EXERCISE REQUIREMENTS. Copy exactly the lines from the one containing "Task: Open Inland Transport navigation item" through the last line of the records below, including both, and leave out any pictures.
━━ MATERIAL FOR THE TASK ━━
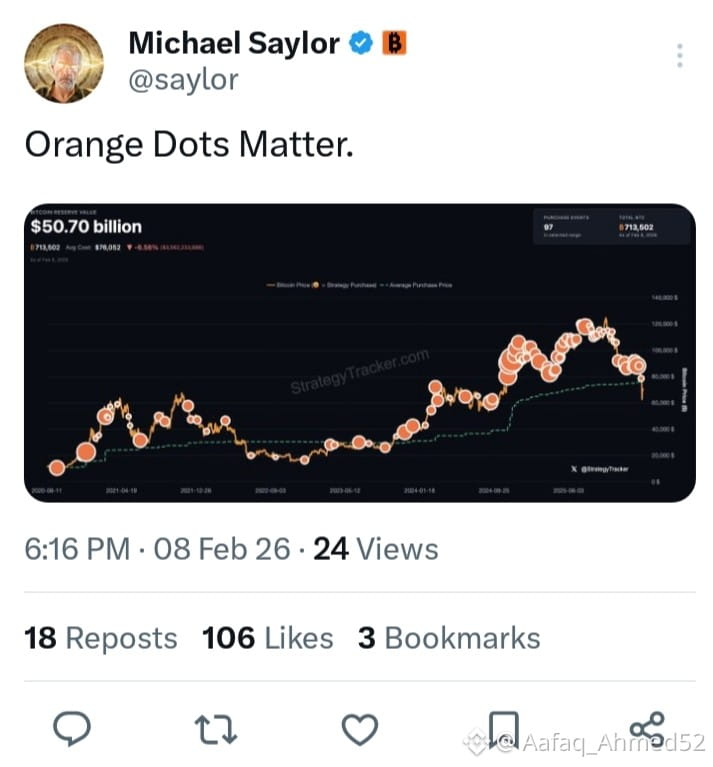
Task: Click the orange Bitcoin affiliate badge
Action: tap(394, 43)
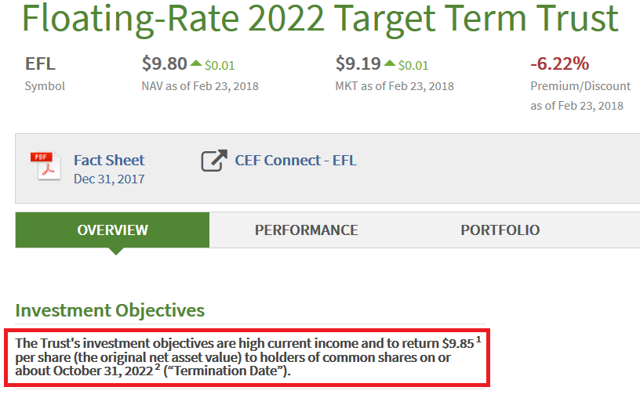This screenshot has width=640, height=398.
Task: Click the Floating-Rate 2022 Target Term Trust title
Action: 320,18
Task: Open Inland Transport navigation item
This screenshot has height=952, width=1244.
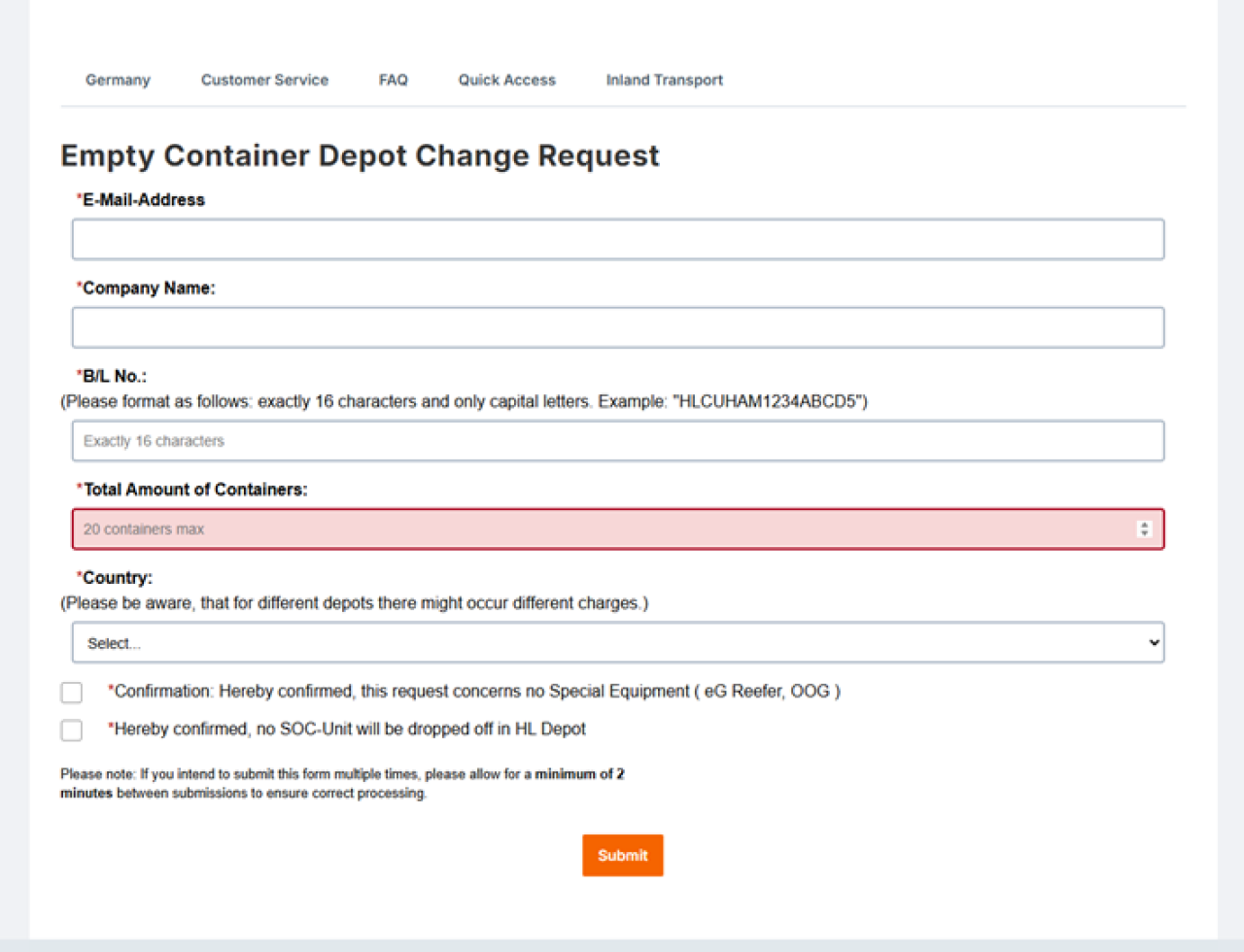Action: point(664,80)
━━━
ANSWER FOR THIS EXERCISE.
Task: Open Inland Transport navigation item
This screenshot has height=952, width=1244.
Action: point(664,80)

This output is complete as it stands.